Full Length Research Paper
Abstract
The chemical composition and antioxidant activity (in aqueous and solvent extracts) of Ginger root (Zingiber officinale) were determined. The antioxidant components analysed were polyphenols, vitamin C, β carotene, flavonoids and tannins. Antioxidant assays such as free radical scavenging activity, reducing power and total antioxidant activity were carried out for ethanol, methanol, acetone, 80% methanol and 80% ethanolic extracts. Protein and fat of sample were 5.08 and 3.72/100 g respectively. Ash, minerals namely iron, calcium, phosphorous, zinc, copper, chromium and manganese) and vitamin C were 3.85 (g), 8.0 (mg), 88.4 (mg), 174 (mg), 0.92 (mg), 0.545 (mg), 70 (µg), 9.13 (mg) and 9.33 (mg) per 100 g of sample, respectively.

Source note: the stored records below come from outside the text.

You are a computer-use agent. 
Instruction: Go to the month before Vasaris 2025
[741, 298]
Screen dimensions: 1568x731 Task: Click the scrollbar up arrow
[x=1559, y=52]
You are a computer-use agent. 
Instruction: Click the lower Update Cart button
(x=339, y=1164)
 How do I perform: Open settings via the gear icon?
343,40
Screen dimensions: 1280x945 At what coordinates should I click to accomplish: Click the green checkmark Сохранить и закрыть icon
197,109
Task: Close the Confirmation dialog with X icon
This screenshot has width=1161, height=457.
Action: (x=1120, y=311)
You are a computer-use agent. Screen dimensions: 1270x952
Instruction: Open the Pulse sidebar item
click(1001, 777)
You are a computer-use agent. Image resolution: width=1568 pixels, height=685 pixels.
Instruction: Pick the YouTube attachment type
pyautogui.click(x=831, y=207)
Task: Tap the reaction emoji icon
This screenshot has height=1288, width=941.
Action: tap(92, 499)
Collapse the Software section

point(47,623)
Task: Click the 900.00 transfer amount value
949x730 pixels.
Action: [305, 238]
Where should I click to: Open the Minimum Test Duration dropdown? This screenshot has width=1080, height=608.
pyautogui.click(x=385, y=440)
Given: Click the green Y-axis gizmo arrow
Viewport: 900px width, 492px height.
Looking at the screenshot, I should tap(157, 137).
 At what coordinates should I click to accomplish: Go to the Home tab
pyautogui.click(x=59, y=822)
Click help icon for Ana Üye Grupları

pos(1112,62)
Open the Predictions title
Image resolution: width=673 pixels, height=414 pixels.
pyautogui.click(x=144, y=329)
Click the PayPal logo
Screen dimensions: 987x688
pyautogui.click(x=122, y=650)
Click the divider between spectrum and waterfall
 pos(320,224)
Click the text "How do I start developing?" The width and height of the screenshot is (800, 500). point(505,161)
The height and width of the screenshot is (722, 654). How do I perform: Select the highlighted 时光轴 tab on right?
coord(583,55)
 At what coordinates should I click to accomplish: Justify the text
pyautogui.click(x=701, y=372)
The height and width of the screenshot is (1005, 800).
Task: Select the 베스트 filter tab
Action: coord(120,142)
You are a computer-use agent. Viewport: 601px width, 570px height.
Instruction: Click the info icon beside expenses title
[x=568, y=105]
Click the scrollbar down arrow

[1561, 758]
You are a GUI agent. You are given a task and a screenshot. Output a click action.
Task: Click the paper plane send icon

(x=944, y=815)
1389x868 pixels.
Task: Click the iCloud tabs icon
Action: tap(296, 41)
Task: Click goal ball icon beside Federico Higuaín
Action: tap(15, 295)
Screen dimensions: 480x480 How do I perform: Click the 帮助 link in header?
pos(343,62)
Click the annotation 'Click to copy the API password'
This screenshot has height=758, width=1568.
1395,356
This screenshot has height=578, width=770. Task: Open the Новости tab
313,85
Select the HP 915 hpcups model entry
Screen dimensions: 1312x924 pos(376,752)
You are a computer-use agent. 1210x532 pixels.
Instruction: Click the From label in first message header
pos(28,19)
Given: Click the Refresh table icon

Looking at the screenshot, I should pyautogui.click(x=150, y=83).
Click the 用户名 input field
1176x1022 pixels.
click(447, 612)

Antioxidant components (polyphenols, flavonoids and total tannin) were higher in hot water (100°C) extract than other solvent extracts and 30°C water extract. Antioxidant activity by 3 different methods showed higher activity in solvent extract than water extract. Order of antioxidant activity by reducing power and free radical scavenging activity by DPPH was as follows, 80% methanolic > 80% ethanolic > methanolic > ethanolic > 30°C water >100°C water > acetonic extract.
Key words: Flavonoids, medicinal plant, polyphenol, spice, tannin.